- Relator(a)
- Eduardo Pugliesi
- Órgão julgador
- 8ª Turma
- Data do julgamento
- 21/02/2024
- Data de publicação
- 26/02/2024
TST – Agravo 0000679-08.2018.5.05.0421, Rel. Eduardo Pugliesi, 8ª Turma, j. 21/02/2024, p. 26/02/2024
EMENTA: AGRAVO INTERPOSTO PELO RECLAMANTE. 1. PRELIMINAR DE NULIDADE DO ACÓRDÃO REGIONAL POR NEGATIVA DE PRESTAÇÃO JURISDICIONAL. NÃO PROVIMENTO. Não há falar em nulidade do v. acórdão recorrido por negativa de prestação jurisdicional quando o Tribunal Regional manifesta-se expressamente sobre os aspectos relevantes ao deslinde da controvérsia.
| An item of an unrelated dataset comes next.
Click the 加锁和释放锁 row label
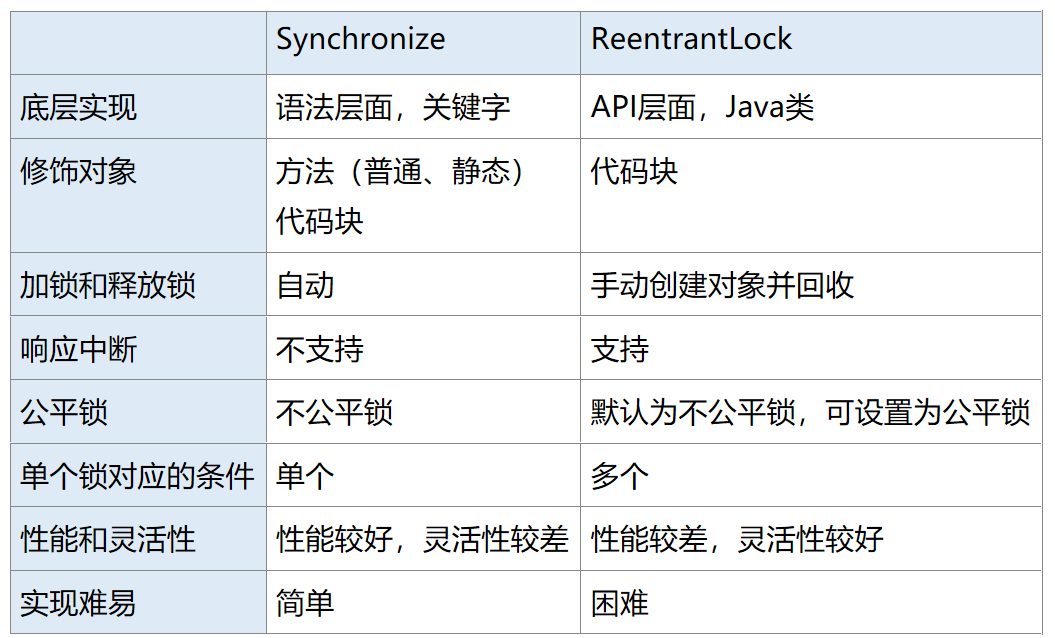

Observa-se que a decisão recorrida atendeu ao comando contido nos artigos 93, IX, da Constituição Federal, 832 da CLT e 489 do NCPC. O fato de o órgão julgador decidir contrariamente aos interesses da parte não significa negativa de prestação jurisdicional, desde que a decisão se apresente adequadamente fundamentada, como sucedeu no caso dos autos. Agravo a que se nega provimento . 2. DIFERENÇA SALARIAL. ACÚMULO DE FUNÇÃO. SÚMULA Nº 126. NÃO PROVIMENTO. Verifica-se que a questão foi dirimida com base na análise do conjunto probatório. O Tribunal Regional consignou que a prova testemunhal produzida pela parte autora não confirmou o alegado acúmulo de função. Afirmou que a única testemunha inquirida informou que todos os empregados faziam um pouco de cada serviço na loja, tais como limpeza e depósito de valores, o que retira a plenitude do exercício de função diversa da contratual. Quanto à substituição da gerente assentou que o serviço era eventual. Dessa forma, concluiu que a prova produzida não revelou que o obreiro tenha sido contratado para desempenhar uma função, e viesse a executar, de forma plena, contínua e coetânea, atividades próprias de função incompatível com aquela que era objeto do contrato de trabalho. Muito pelo contrário: as atividades que indicadas na peça vestibular são compatíveis com a função contratual, não revelam maior complexidade, além de não haver evidência de que fossem executadas em parte expressiva da jornada de trabalho. Desse modo, para se infirmar a conclusão exposta pelo Regional a fim de averiguar se o reclamante faz jus à diferença salarial por acúmulo de função prevista no artigo 460 da CLT, necessário seria o reexame do quadro fático-probatório, o que é vedado, nesta fase recursal, pela Súmula nº 126. Nesse contexto, não evidenciado o acúmulo de funções, com realização de função diversa não há que se falar em direito ao recebimento do plus salarial. Agravo a que se nega provimento. (Tribunal Superior do Trabalho (8ª Turma). Acórdão: 0000679-08.2018.5.05.0421. Relator(a): EDUARDO PUGLIESI. Data de julgamento: 21/02/2024. Juntado aos autos em 26/02/2024.)